Output the lines of the listing below exactly, starting at the line containing "Click the '@example' JSDoc tag" and stopping after the last line, with any pictures dropped.

■ **DATASET RECORDS**
- - -
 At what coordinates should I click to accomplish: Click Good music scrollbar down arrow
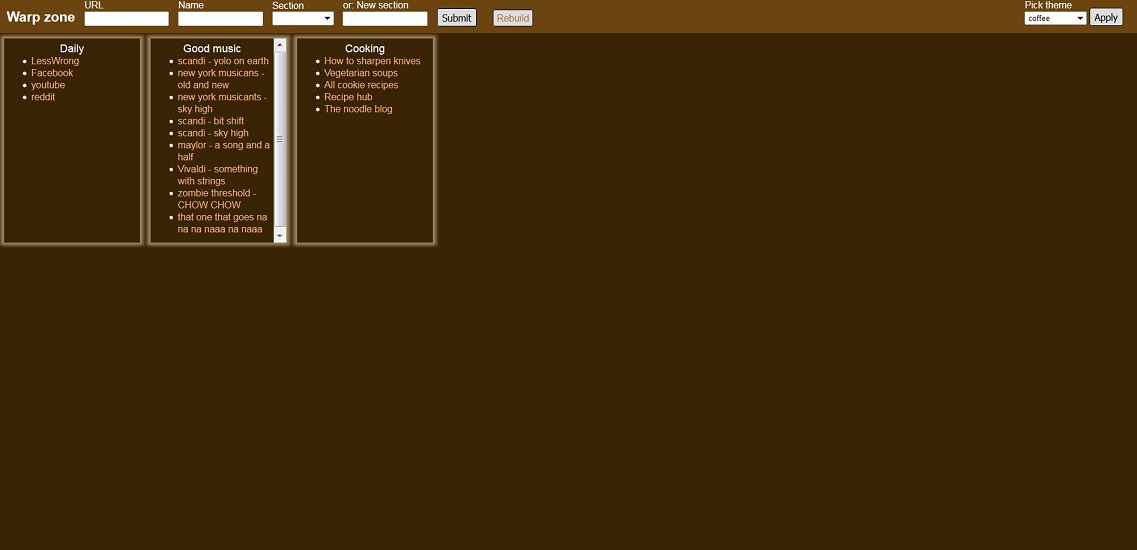(x=280, y=235)
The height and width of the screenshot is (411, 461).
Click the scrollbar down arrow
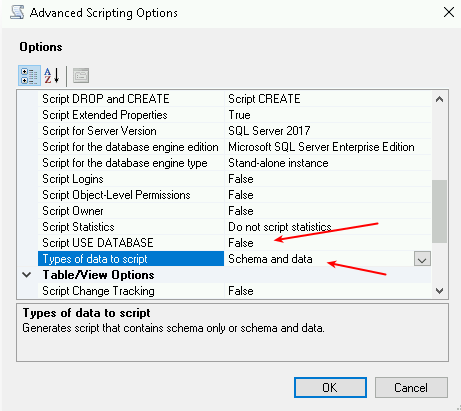pyautogui.click(x=439, y=291)
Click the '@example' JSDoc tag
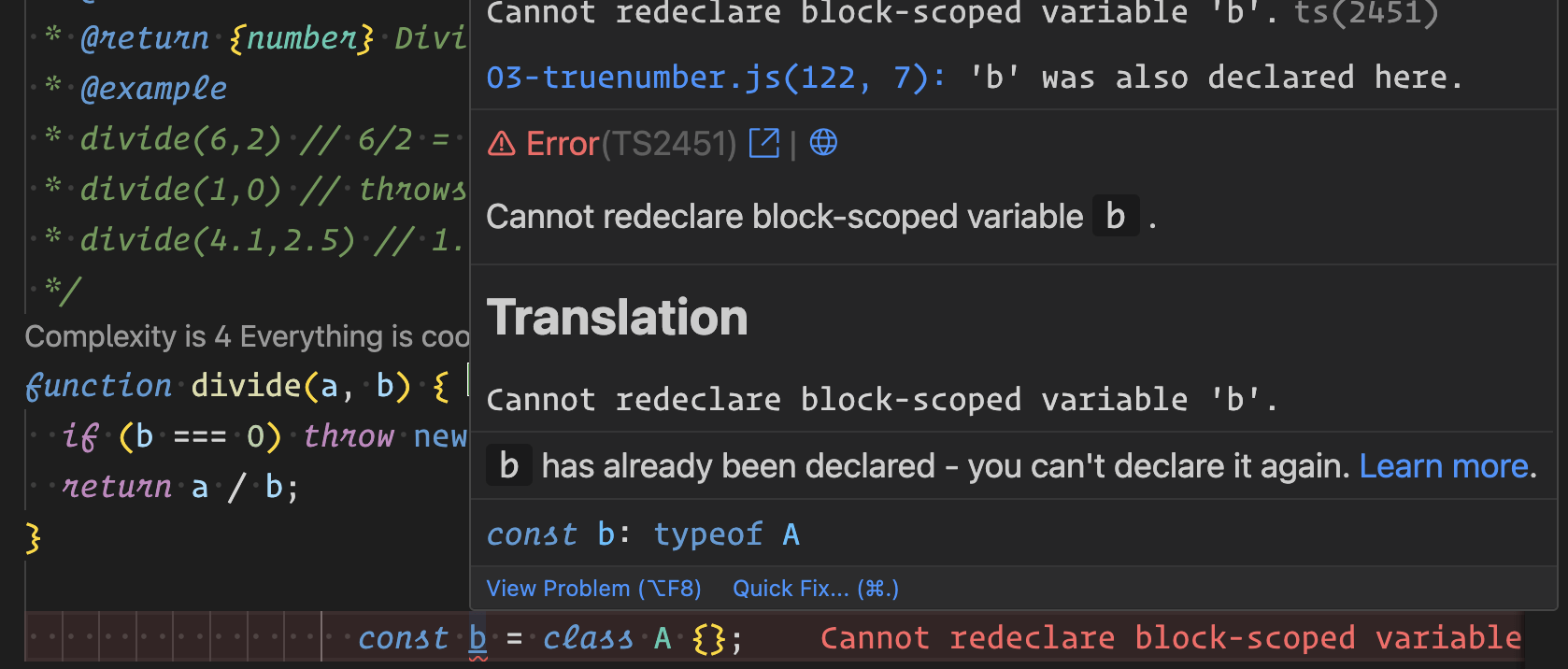 pyautogui.click(x=153, y=89)

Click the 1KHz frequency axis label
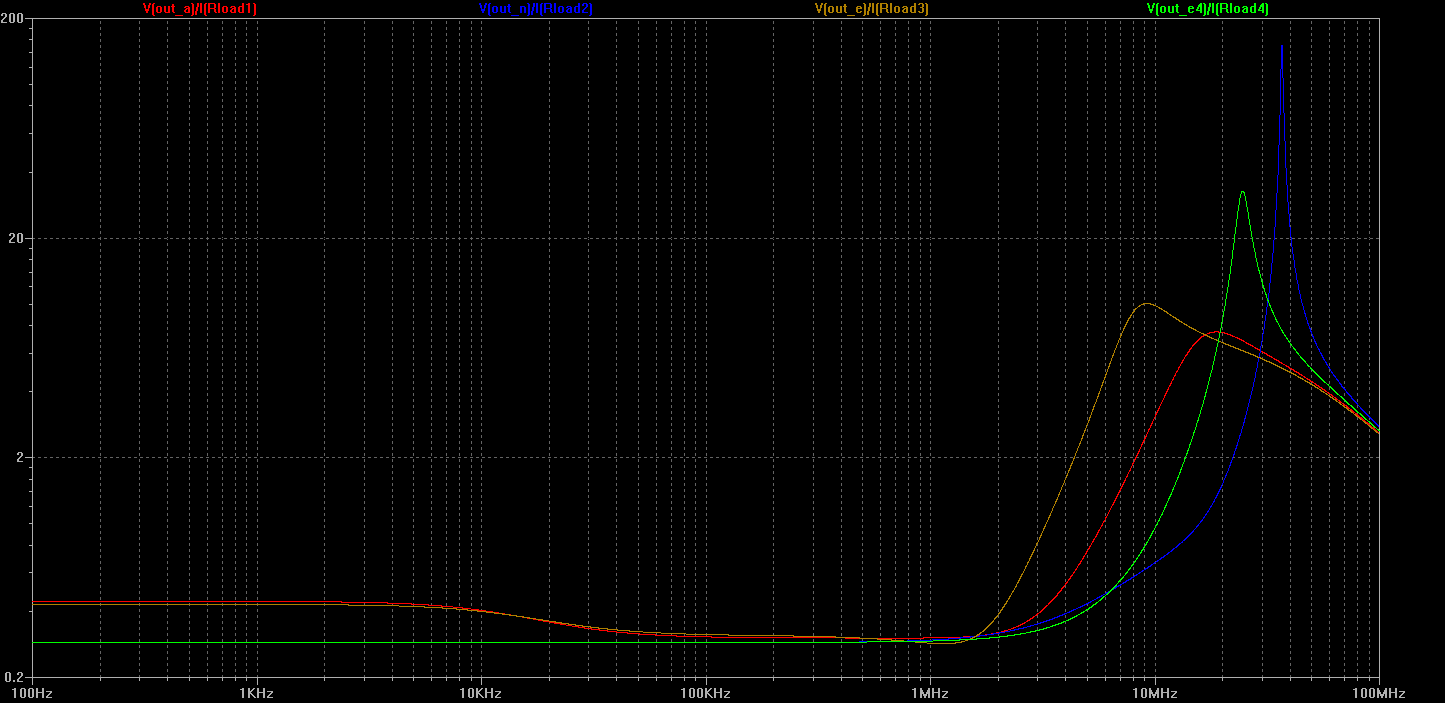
- - -
■ **TASK SOLUTION**
Click the '@example' JSDoc tag
 pyautogui.click(x=153, y=89)

Click the 1KHz frequency axis label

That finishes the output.